With the oil facility, the emphasis on visual verification will be greater – an operator will often be able to see oil or hot steam. Cubic flow readings and gas sensor levels (because you can’t see gas/dry steam) will have a more significant role at the LNG facility. The data inputs may differ, but mining that information to generate alerts and automated workflows that advise operators on appropriate response protocols is the same.
As you might expect, the dominant trend is the transition from analogue to IP. However, progress is relatively slow, and while some new-build LNG terminals may adopt wholly IP solutions, most sites – particularly where existing infrastructure is being developed or upgraded to cope with additional capacity – utilise a hybrid surveillance solution to accommodate IP and analogue cameras on a single system. We are seeing this a lot in the US.
We are also beginning to see increased interest in camera stations that ‘do more’, such as cameras with integral IR, analytics or edge-recording capabilities that provide additional protection in the event of system failure. As LNG terminals adopt IP-based solutions more widely, we will likely see demand for this feature increase.
Of course, performance certification has always been and will always be crucial with any oil and gas facility. ATEX, IECEx and CSAus type certification for explosion-proof cameras and guaranteed operational quality in dramatically varying light and temperature conditions is paramount. With LNG terminals, you must also remember qualities normally associated with marine applications, such as vibration reduction and the ability to withstand salt corrosion due to the terminal’s location.
One of the most exciting developments will come from improvements in ship-to-shore connectivity. Though LNG vessels and terminals both utilise integrated surveillance solutions, they do so on a closed-loop basis – integration, and therefore meaningful interaction between the two, is rare.
This will almost certainly change in the future, enabling on-vessel and onshore teams to collaborate regarding asset protection. For example, should a certain set of criteria be detected onshore that indicate a potential breach – perhaps anomalous access control data coinciding with an unscheduled delivery – alerts can be issued to on-site teams and the crew of vessels in a specified radius of the terminal, potentially initiating workflows suggesting a change to docking procedure or route.
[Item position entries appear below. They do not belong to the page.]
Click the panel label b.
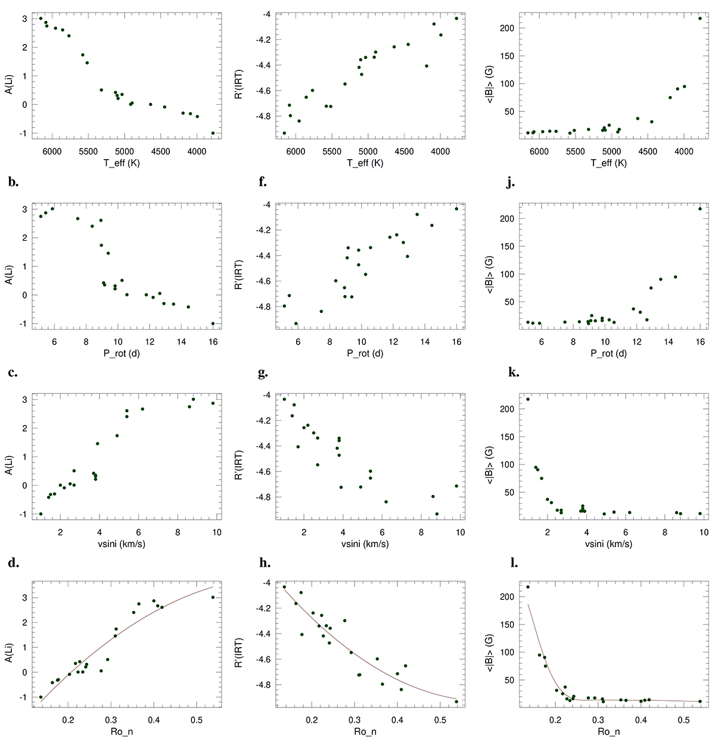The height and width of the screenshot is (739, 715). [13, 182]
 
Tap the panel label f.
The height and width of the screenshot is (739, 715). [262, 182]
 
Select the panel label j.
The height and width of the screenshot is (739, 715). [510, 182]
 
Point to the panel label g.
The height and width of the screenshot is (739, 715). [263, 373]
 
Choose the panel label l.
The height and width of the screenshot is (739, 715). [511, 562]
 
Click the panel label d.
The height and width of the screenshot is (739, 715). [13, 562]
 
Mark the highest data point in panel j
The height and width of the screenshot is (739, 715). [700, 209]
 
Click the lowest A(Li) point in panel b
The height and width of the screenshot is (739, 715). [213, 324]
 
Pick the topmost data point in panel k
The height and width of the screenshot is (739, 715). [528, 399]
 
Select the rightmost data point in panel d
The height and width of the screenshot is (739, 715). [213, 597]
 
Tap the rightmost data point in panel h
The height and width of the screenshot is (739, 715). [456, 701]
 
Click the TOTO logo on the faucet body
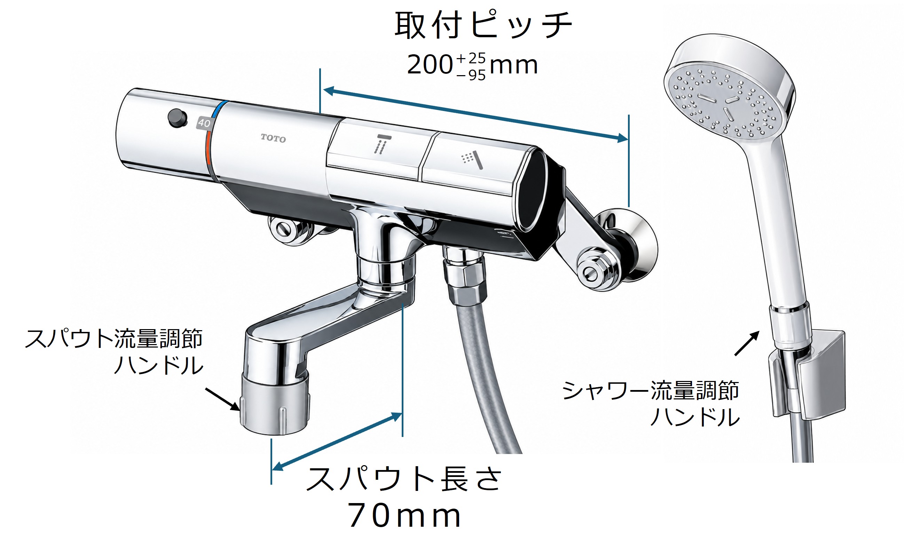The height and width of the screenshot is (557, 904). coord(273,138)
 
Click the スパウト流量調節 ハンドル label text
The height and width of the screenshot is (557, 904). coord(114,352)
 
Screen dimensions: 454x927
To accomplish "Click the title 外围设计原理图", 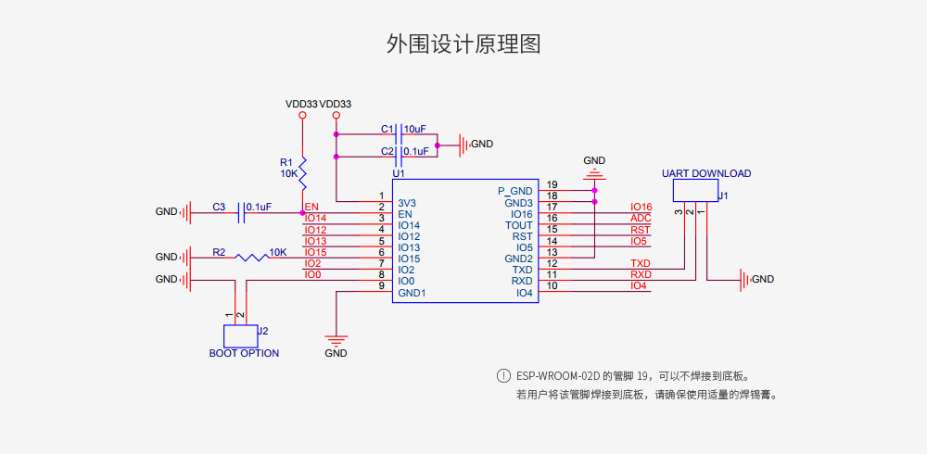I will [x=464, y=44].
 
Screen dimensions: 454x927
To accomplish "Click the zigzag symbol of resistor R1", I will [x=302, y=170].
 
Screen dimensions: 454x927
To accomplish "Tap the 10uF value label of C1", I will [x=415, y=129].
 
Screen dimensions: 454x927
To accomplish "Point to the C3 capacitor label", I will [x=219, y=207].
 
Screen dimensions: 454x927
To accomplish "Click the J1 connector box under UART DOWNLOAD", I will [x=695, y=190].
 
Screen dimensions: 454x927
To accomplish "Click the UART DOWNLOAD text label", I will [x=706, y=173].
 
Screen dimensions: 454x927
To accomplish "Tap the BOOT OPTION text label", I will [x=244, y=353].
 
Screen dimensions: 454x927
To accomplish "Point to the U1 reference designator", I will [x=399, y=173].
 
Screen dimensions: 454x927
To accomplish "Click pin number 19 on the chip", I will [x=552, y=185].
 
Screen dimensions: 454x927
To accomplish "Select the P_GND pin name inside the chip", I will [x=515, y=192].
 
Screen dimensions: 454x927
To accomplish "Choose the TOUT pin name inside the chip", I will [x=519, y=225].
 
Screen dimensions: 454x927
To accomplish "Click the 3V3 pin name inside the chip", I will [x=407, y=203].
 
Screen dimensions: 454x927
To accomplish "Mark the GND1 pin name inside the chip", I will [x=412, y=293].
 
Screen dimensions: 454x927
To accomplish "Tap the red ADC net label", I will [x=641, y=219].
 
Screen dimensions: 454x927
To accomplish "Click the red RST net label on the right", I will [x=641, y=230].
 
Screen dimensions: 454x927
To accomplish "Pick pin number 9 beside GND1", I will [x=381, y=286].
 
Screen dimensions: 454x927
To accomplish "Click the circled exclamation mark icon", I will [x=503, y=376].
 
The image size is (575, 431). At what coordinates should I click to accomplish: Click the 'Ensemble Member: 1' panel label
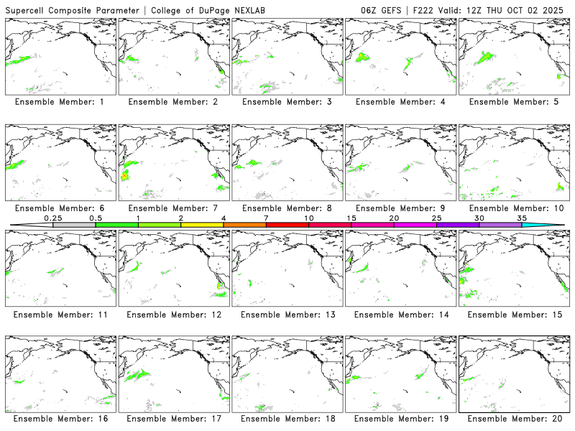click(61, 102)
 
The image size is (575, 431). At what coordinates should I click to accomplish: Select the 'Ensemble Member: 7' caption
click(175, 208)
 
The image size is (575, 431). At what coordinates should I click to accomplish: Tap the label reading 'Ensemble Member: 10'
click(515, 208)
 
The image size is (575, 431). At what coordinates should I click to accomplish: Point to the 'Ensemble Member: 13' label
click(288, 314)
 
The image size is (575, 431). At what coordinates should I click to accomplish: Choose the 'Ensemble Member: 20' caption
click(515, 419)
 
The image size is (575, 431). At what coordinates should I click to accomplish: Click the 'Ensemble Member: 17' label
click(175, 419)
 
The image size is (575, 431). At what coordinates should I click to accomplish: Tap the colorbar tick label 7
click(266, 217)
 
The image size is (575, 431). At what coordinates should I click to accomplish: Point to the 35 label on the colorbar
click(522, 217)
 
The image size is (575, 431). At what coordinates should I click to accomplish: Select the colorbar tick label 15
click(351, 217)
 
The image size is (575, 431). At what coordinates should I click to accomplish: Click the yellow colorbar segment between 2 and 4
click(202, 225)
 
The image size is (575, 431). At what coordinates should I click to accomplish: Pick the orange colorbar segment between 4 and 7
click(244, 225)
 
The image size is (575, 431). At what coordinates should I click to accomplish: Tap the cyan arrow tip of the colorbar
click(553, 225)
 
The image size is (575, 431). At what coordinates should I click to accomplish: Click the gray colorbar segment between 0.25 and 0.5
click(74, 225)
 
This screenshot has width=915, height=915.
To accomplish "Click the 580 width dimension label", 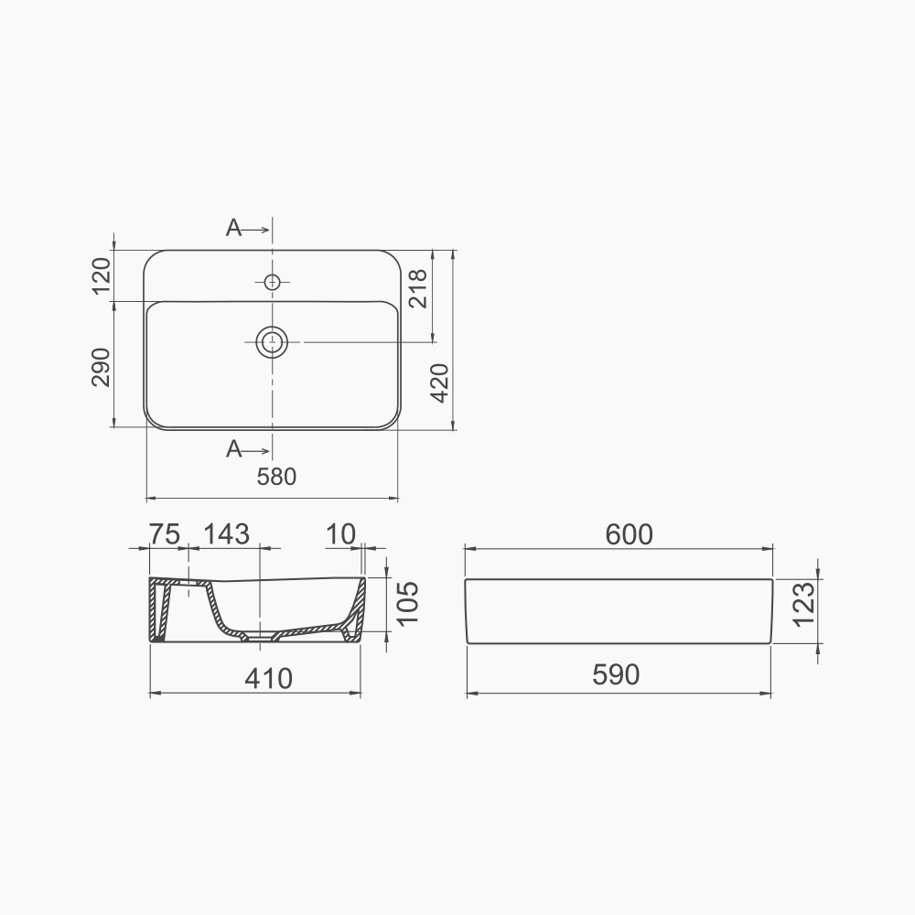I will tap(277, 477).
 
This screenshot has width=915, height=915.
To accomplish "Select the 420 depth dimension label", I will tap(439, 382).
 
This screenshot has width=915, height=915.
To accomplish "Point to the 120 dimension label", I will tap(101, 275).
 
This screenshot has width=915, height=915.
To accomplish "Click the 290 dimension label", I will tap(101, 367).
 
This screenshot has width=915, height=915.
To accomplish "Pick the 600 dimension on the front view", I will tap(629, 534).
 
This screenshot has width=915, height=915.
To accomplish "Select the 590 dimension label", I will tap(615, 674).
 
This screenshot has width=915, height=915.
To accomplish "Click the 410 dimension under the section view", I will tap(268, 678).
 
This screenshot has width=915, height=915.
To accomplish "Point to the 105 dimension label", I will tap(407, 603).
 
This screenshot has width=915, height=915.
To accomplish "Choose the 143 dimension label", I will tap(225, 534).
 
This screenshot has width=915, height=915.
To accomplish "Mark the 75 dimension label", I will tap(165, 534).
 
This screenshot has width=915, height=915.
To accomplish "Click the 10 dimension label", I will tap(340, 534).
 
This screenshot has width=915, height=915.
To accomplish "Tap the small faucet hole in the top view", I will tap(272, 282).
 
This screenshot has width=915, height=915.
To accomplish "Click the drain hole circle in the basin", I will tap(272, 342).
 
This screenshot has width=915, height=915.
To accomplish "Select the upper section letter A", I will tap(234, 229).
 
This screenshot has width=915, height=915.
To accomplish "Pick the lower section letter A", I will tap(234, 448).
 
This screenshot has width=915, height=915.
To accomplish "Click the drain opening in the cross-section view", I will tap(261, 634).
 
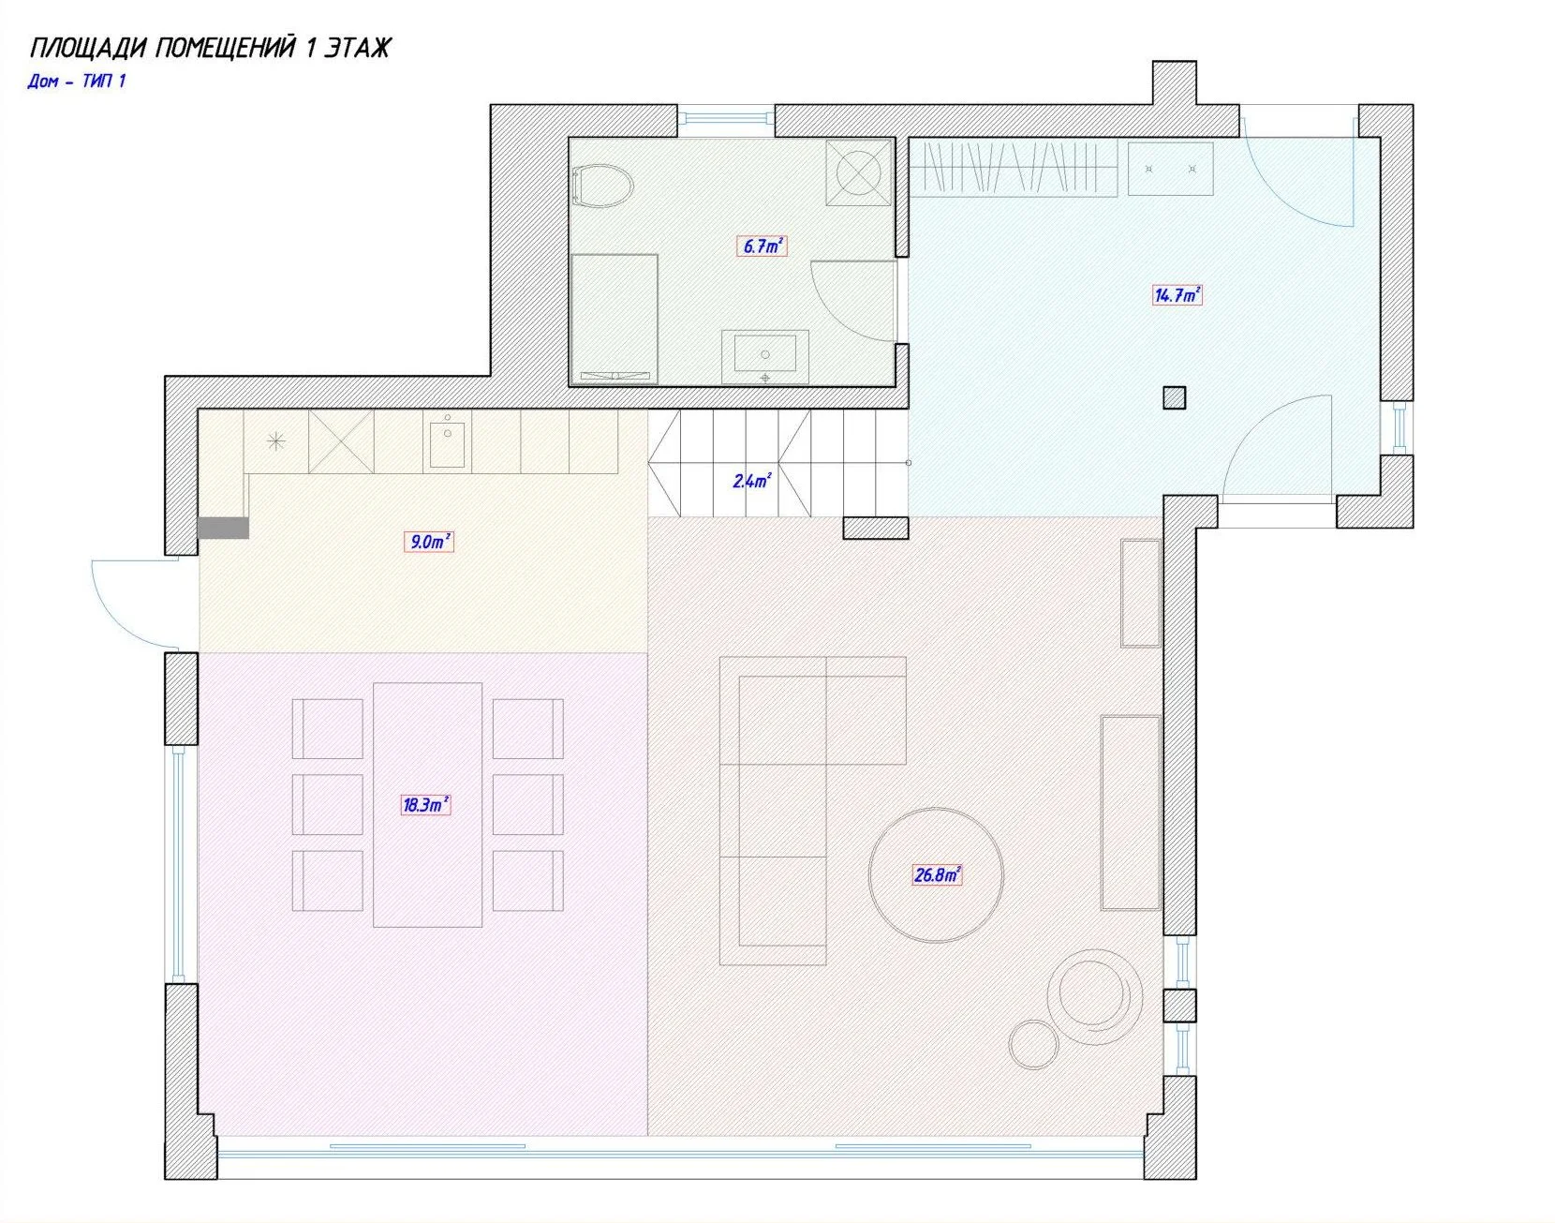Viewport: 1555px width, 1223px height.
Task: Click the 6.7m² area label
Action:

Flipping that scenario, it could be that an offshore LNG carrier surveillance solution – consolidating data (visual and numerical) from multiple ship systems, including radar, cameras, ECDIS and the Automatic Identification System (AIS) – identifies a suspect vessel in the vicinity. As well as alerting the carrier’s crew to the threat, the data captured (including any visual information) could be shared with the LNG terminal’s security team and trigger ‘high alert’ protocols.
Wider adoption of specific types of integration will likely be implemented, for example, enabling systems to encompass data from body-worn cameras, hand-held meters for chemical readings, and man-down solutions.
These developments are not going to happen immediately, of course, particularly given how long it takes new projects to come online. But they will happen.